─── Data extract ───

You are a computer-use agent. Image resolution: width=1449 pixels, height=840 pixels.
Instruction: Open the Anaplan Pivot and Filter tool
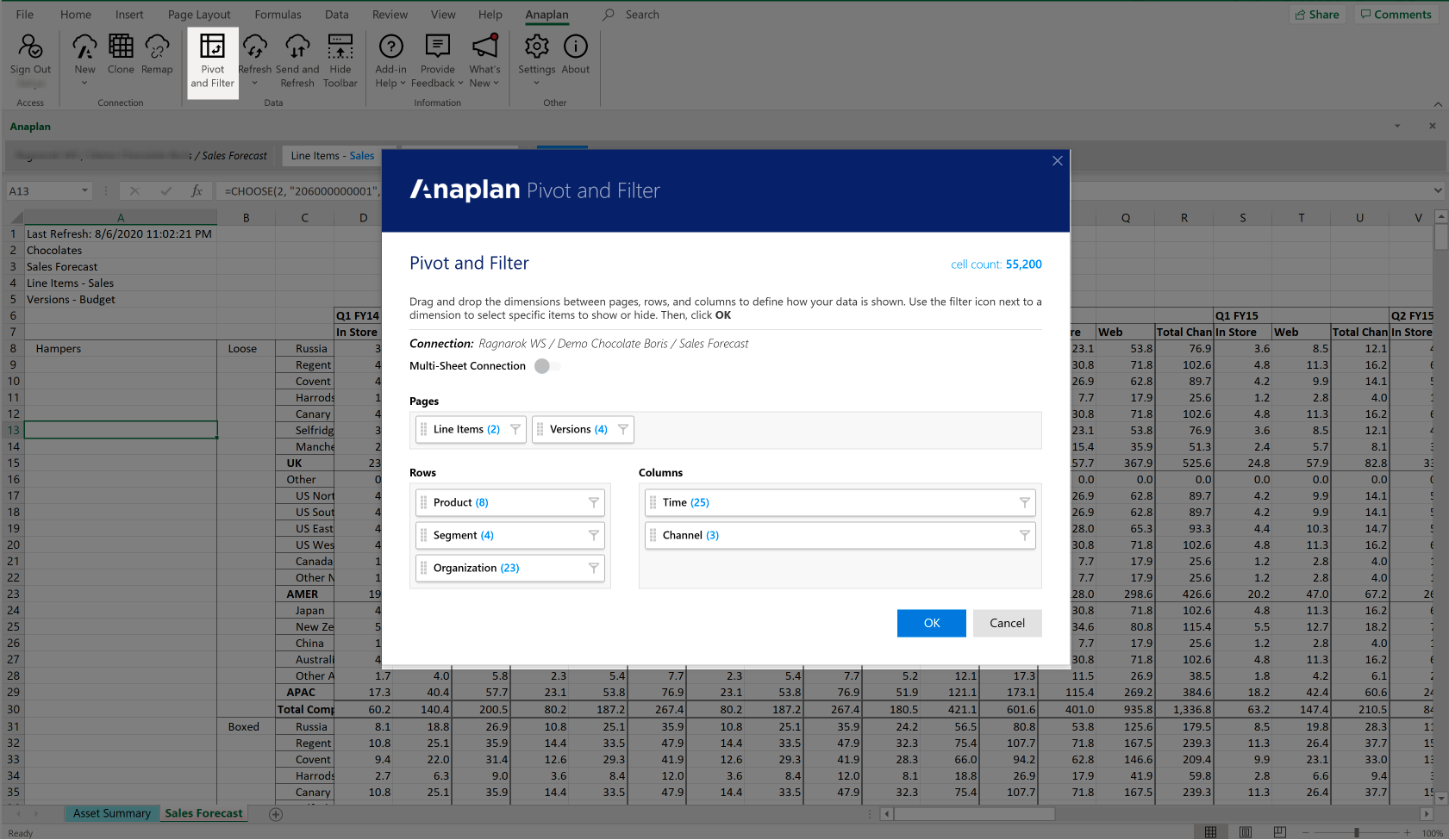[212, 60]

───
─── Data extract ───

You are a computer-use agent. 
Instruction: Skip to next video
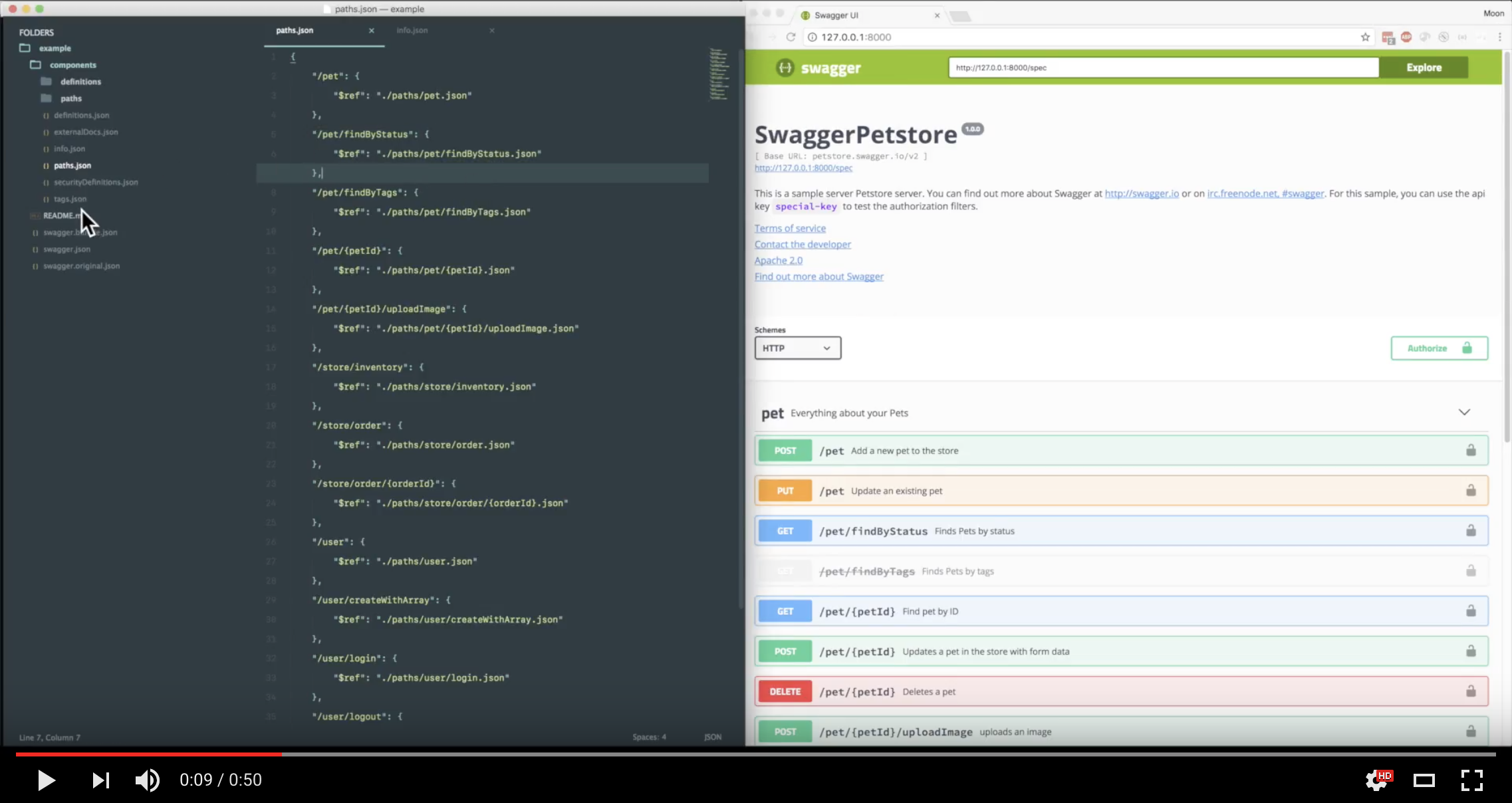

───
─── Data extract ───

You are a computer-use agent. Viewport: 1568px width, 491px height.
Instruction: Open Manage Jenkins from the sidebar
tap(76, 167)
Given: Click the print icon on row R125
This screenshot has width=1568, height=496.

───

Directions: In the listing above, locate the line with "You are a computer-use agent. Viewport: 1568px" and the line with "This screenshot has width=1568, height=496.", then extract exactly those lines and every line between them, and nothing more.

Solution for this exercise:
You are a computer-use agent. Viewport: 1568px width, 491px height.
Instruction: Open Manage Jenkins from the sidebar
tap(76, 167)
Given: Click the print icon on row R125
This screenshot has width=1568, height=496.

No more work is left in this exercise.